Long before your hypothetical relatives were around to fling insults, Thanksgiving became a divisive issue in the lead-up to the Civil War. Not yet a national holiday, it was primarily celebrated in New England. This was essentially a geographical accident. New England was affiliated with the Pilgrims, and as detailed by Atlas Obscura, Thanksgiving staples like pumpkin pie were easier to prepare there because the ingredients were easier to grow there. However, the region's abolitionist leanings rubbed Southerners the wrong way.

Several pro-slavery states embraced Thanksgiving during the 1840s, per the LA Times, but by the 1850s tensions over slavery had intensified and Thanksgiving had grown in popularity across Northern states. As a result places like Virginia refused to celebrate it. Multiple newspapers slammed the so-called "abolitionist" holiday, with one calling it "little more than an occasion for indulgence in dissipation at the cost of character, health and slenderly provided purses." In 1863 President Lincoln called for an end to the quarreling and war and declared Thanksgiving a national celebration. 

Canadians have an English pirate to thank for their Thanksgiving

Our northern neighbor, Canada, has its own national day of gratitude. Like the Yankee version, it includes family get-togethers and scrumptious turkey corpses, so it might seem like a copycat, or as the Canadians might call it, a mimic-moose. But according to Time, one reason Canadians wanted their own Thanksgiving was that they were grateful for not being Americans, who had ripped themselves asunder during the Civil War. A much cooler distinction is that Canada's holiday is tied to an English pirate.  
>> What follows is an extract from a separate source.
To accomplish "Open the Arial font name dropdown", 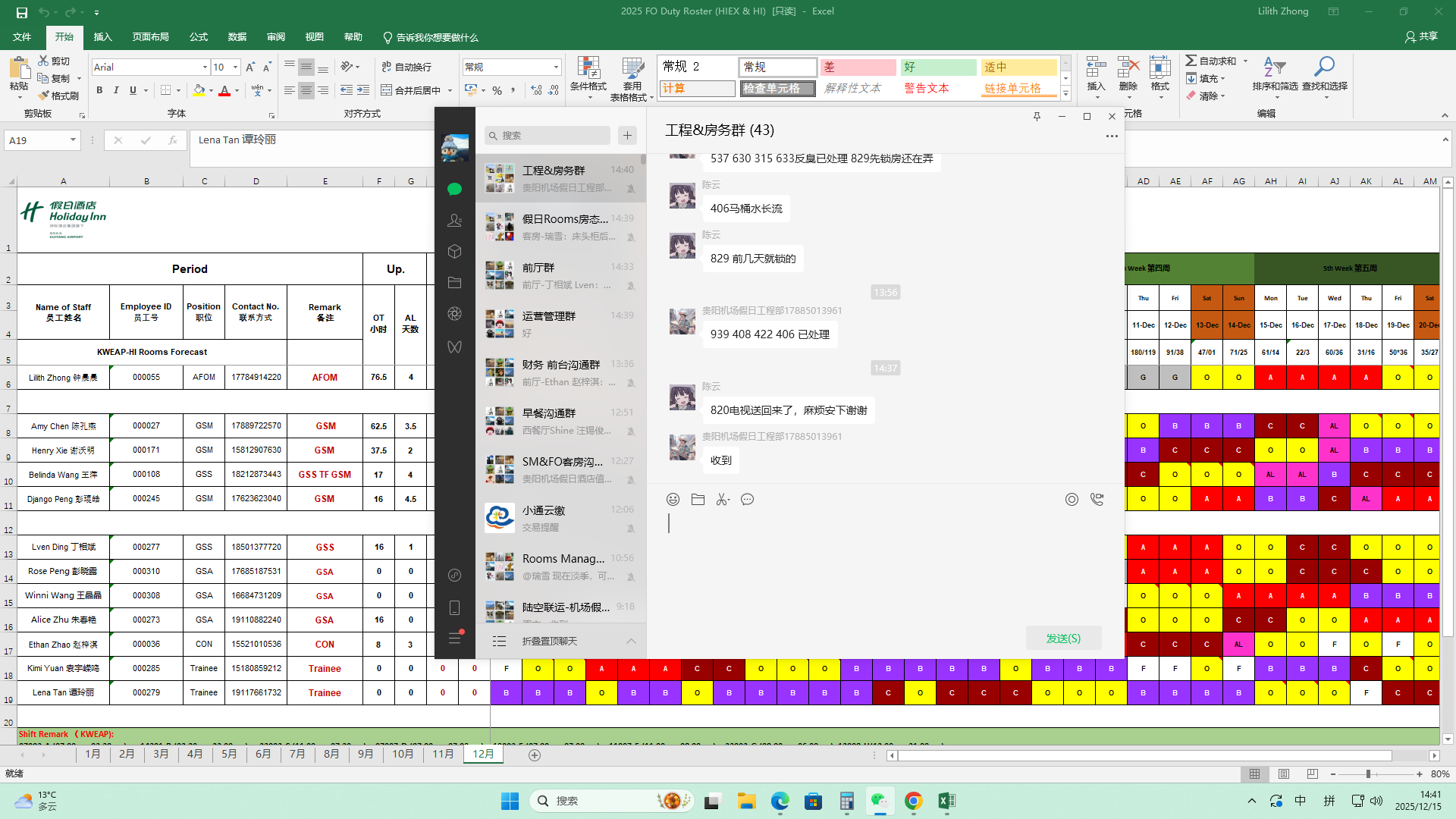I will point(205,67).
That sea plunderer was Martin Frobisher, who became known for "preying on French trading vessels" in Guinea and searching for treasure, per PBS.  Frobisher also made a name for himself as an explorer. In 1578, 43 years before the Pilgrims became famous for eating, he and his crew dropped anchor Newfoundland. Relieved that they didn't die, the men commemorated the moment with a Thanksgiving ceremony. It marked the first known European Thanksgiving in North America, per the Canadian Encyclopedia. Frobisher eventually died fighting the Spanish, but his journey lived on in Canadian lore. The country officially adopted Thanksgiving as an annual celebration in 1879.